Are newspapers–traditional, black and white, printed on paper–dying? Print magazines are shuttering faster than the doors of Almack’s at 11 o’clock, and newspapers are seeing huge drops in circulation and advertising as well.

Newspapers used to be how everyone got their news, even if it was weeks late. Now, of course, the internet’s ubiquity means that newspapers are past time once they’re printed. My dad’s former newspaper, the Boston Globe, is facing possible closure by its owner, the New York Times, because of union negotiations (thanks to friend HatRack for sending me info about this!).

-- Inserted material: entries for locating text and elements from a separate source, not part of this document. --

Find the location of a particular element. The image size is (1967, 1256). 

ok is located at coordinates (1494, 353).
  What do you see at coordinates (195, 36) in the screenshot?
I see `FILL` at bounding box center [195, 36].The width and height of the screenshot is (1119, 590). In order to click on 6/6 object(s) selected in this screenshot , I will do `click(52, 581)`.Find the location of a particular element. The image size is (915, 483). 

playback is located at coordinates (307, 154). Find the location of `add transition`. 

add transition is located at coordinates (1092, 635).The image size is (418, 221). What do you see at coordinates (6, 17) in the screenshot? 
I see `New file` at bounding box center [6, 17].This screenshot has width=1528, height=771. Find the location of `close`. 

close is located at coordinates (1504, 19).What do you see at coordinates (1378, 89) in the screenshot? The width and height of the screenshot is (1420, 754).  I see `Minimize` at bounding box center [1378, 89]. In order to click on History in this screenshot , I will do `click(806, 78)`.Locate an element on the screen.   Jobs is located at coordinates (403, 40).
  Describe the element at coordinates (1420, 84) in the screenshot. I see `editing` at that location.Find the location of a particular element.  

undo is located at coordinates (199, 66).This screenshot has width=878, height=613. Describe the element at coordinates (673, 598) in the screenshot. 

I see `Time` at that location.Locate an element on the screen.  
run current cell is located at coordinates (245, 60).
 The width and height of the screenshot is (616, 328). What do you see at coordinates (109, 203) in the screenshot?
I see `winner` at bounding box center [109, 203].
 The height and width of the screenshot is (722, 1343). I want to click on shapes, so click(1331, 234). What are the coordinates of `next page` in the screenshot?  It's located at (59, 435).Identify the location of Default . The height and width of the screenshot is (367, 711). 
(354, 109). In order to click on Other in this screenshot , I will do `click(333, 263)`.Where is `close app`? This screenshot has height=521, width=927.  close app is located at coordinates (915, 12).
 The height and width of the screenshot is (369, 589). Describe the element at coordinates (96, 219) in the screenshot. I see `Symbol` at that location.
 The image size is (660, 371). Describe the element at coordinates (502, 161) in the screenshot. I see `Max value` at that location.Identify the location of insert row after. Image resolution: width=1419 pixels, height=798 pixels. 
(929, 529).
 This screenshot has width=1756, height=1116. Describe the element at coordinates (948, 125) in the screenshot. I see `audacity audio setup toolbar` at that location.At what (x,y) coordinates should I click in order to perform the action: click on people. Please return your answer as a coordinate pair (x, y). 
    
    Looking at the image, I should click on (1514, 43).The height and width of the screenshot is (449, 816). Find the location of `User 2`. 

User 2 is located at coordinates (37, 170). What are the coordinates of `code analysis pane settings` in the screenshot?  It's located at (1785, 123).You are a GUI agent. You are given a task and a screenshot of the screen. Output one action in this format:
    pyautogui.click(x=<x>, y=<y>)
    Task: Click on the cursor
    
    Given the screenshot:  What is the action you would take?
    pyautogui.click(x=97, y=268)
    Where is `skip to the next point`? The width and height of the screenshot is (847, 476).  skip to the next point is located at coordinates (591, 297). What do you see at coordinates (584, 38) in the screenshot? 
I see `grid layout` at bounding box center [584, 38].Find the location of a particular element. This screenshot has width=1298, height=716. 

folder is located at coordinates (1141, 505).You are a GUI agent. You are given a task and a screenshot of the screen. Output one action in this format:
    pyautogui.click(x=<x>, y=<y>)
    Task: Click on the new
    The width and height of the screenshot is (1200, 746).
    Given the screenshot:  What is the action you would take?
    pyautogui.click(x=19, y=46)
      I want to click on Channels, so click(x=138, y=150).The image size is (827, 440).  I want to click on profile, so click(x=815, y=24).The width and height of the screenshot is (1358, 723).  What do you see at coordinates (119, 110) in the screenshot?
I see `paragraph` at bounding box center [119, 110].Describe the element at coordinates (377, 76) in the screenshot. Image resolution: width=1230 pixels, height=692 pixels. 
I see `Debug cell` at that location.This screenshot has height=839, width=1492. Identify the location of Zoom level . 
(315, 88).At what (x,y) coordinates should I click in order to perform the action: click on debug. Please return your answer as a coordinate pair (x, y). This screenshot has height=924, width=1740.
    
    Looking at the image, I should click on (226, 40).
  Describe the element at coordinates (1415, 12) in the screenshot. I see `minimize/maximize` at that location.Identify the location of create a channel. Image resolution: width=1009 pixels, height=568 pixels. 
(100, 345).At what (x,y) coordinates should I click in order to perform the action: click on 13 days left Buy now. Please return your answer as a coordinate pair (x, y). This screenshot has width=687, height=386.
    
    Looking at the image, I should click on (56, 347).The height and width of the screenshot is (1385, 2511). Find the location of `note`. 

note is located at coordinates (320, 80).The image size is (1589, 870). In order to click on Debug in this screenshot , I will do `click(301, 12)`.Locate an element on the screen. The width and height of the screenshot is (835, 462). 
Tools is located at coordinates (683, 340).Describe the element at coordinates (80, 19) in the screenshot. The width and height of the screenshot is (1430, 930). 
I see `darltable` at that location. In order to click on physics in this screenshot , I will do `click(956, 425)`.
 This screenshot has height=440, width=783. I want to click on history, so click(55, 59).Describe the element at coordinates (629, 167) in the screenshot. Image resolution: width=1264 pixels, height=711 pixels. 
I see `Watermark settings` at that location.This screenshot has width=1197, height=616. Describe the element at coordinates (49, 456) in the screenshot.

Back in the Regency, newspapers were as partisan as the New York Post is now, which is to say, newspapers were unabashedly partisan; which paper you subscribed to was dictated by your politics. The British government charged a stamp tax on newspapers, which made them prohibitively costly for all but the wealthy. It’s safe to say, however, based on our fiction and common sense, that newspapers were handed around from person to person and devoured.

I’m torn about the death of newspapers myself; on the one hand, I like the purported objectivity they espouse. On the other, I can get an enormous amount of news on the internet for free, and spending money on a newspaper is another luxury I’ve cut out of my daily life. But on the third hand, I don’t want to rely on news sources like the Daily Show and the Huffington Post for my information. The fourth hand almost doesn’t bear mentioning, but newspapers write on subjects I wouldn’t normally search out, so they keep me more informed than I might otherwise choose to be.

The heroine of my book, A Singular Lady, wrote a newspaper column detailing her hunt for a husband. If Titania were around today, she’d be blogging on the same subject.

How about you? Do you still get a hard copy of a newspaper? Where do you get your news?